BEGIN Records for processing
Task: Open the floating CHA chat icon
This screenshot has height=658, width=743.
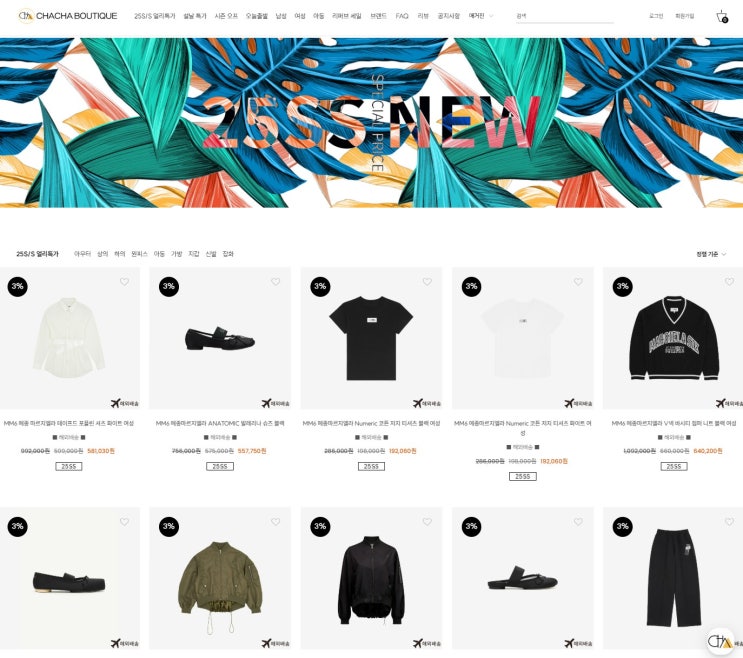Action: [720, 642]
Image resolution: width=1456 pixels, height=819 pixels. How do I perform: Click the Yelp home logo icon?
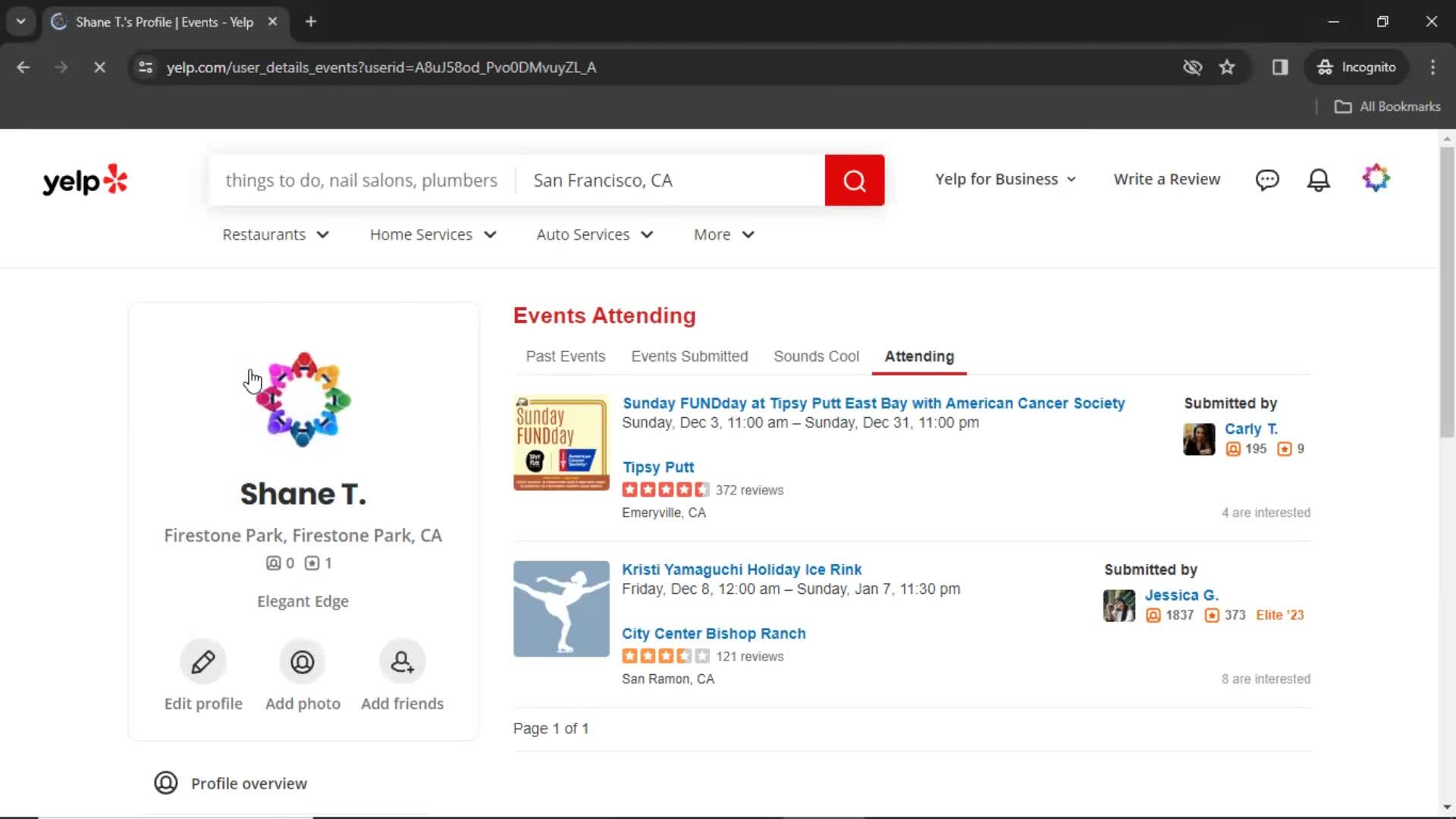tap(84, 180)

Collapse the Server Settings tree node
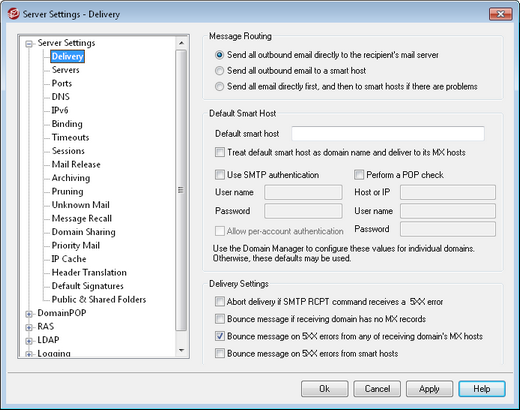[x=29, y=44]
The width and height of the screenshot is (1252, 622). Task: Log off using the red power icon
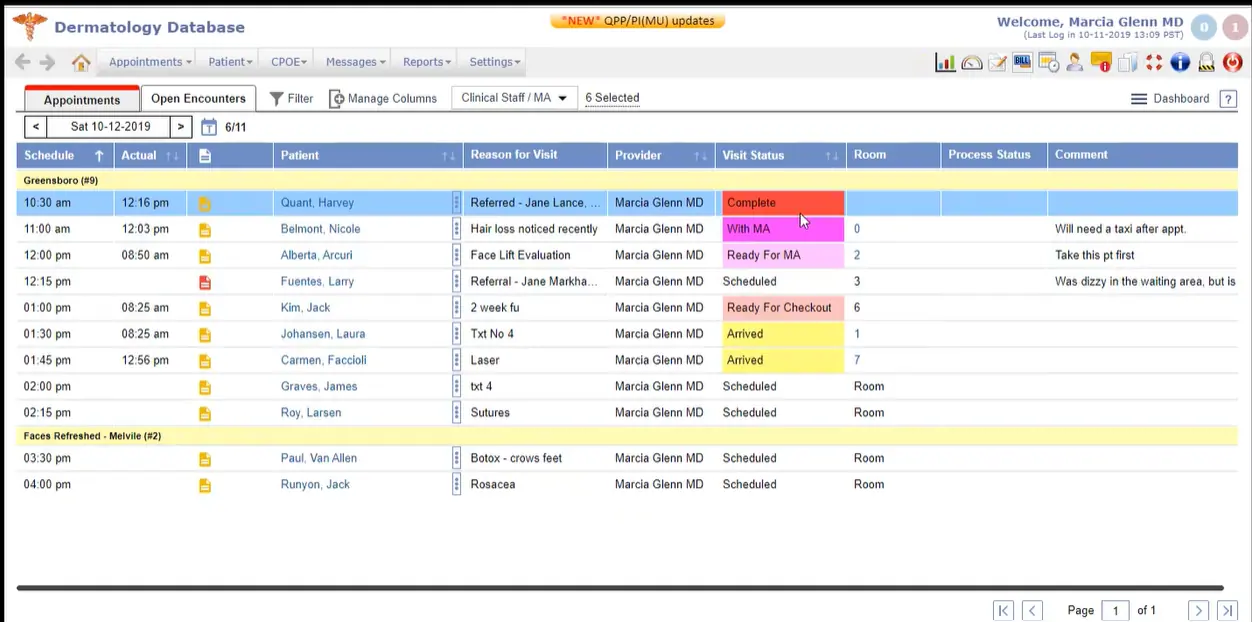1233,62
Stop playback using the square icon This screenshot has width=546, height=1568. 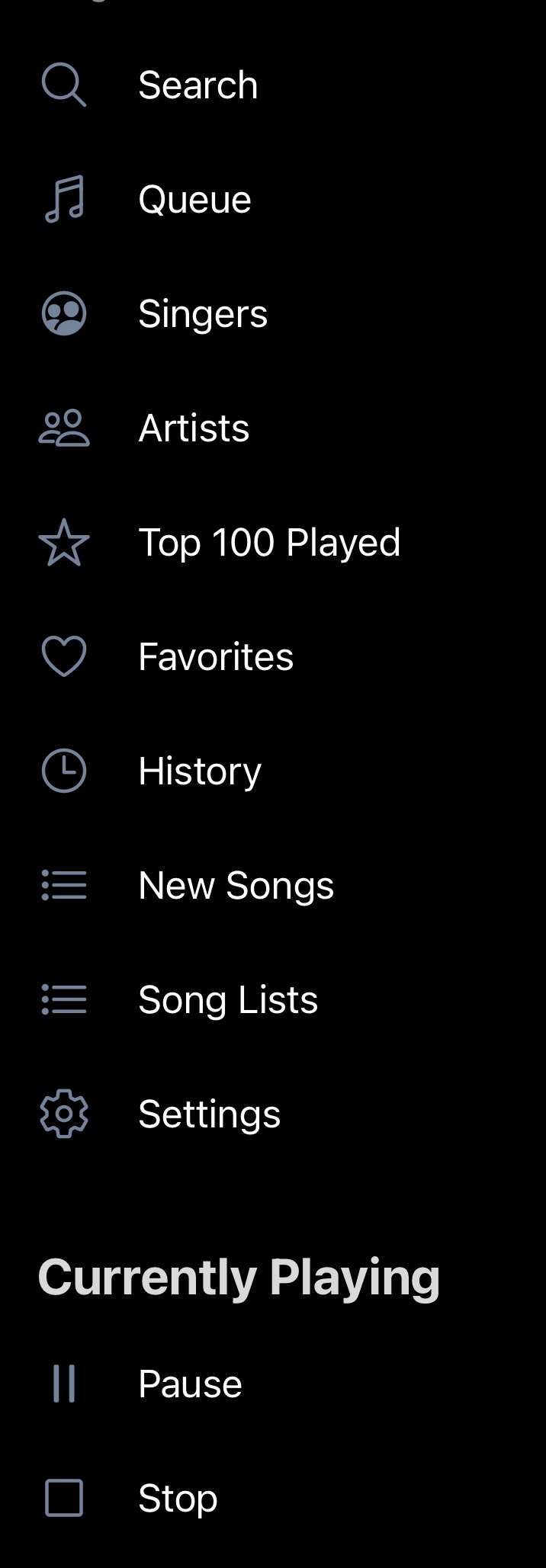(64, 1498)
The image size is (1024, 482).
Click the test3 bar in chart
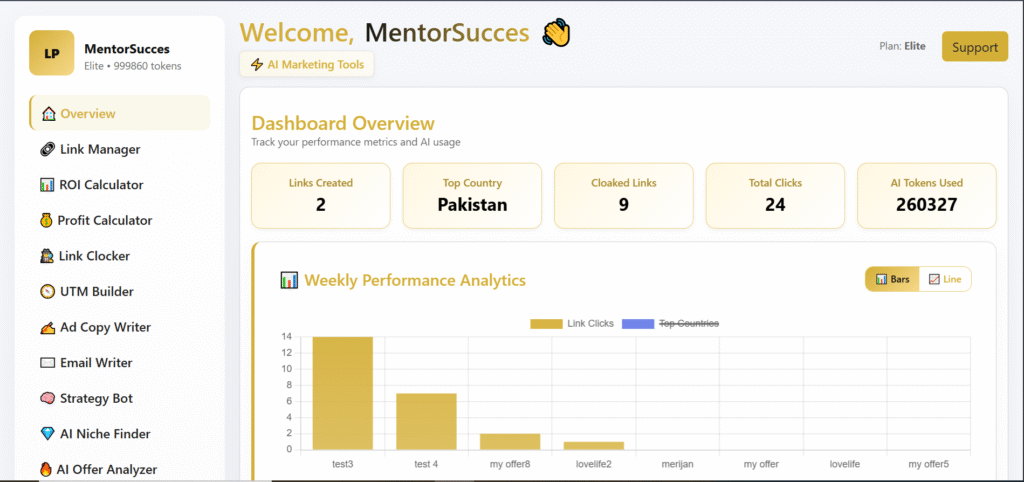(x=342, y=393)
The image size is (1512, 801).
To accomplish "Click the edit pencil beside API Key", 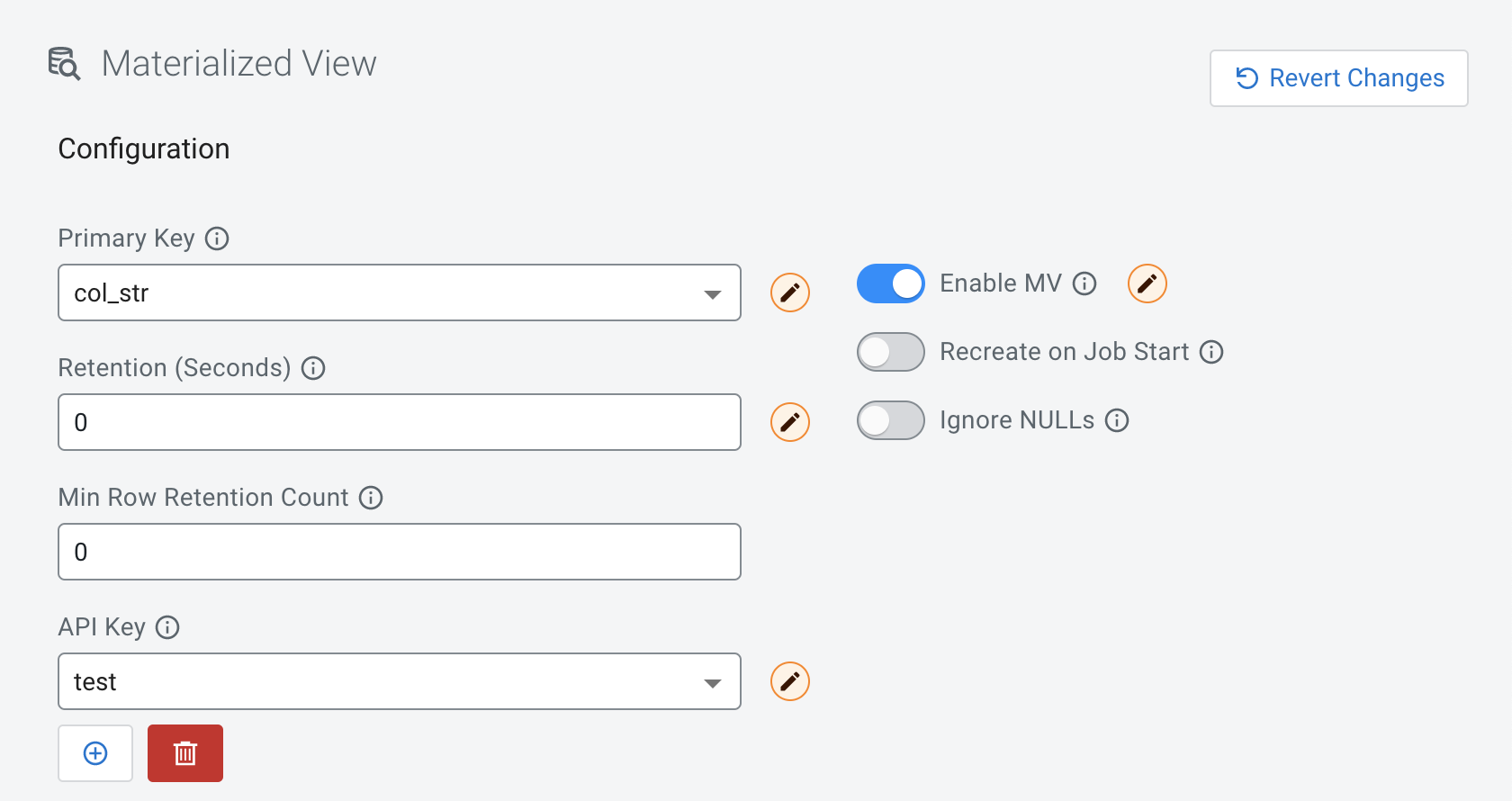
END Records for processing
> [Problem to solve]: From the line containing "Click the test3 bar in chart" down to the last line of the data, print every line exactly and nothing else. Pictures stay out of the copy.

> [Problem solution]:
Click the test3 bar in chart
(x=342, y=393)
The image size is (1512, 801).
To accomplish "Click the edit pencil beside API Key", 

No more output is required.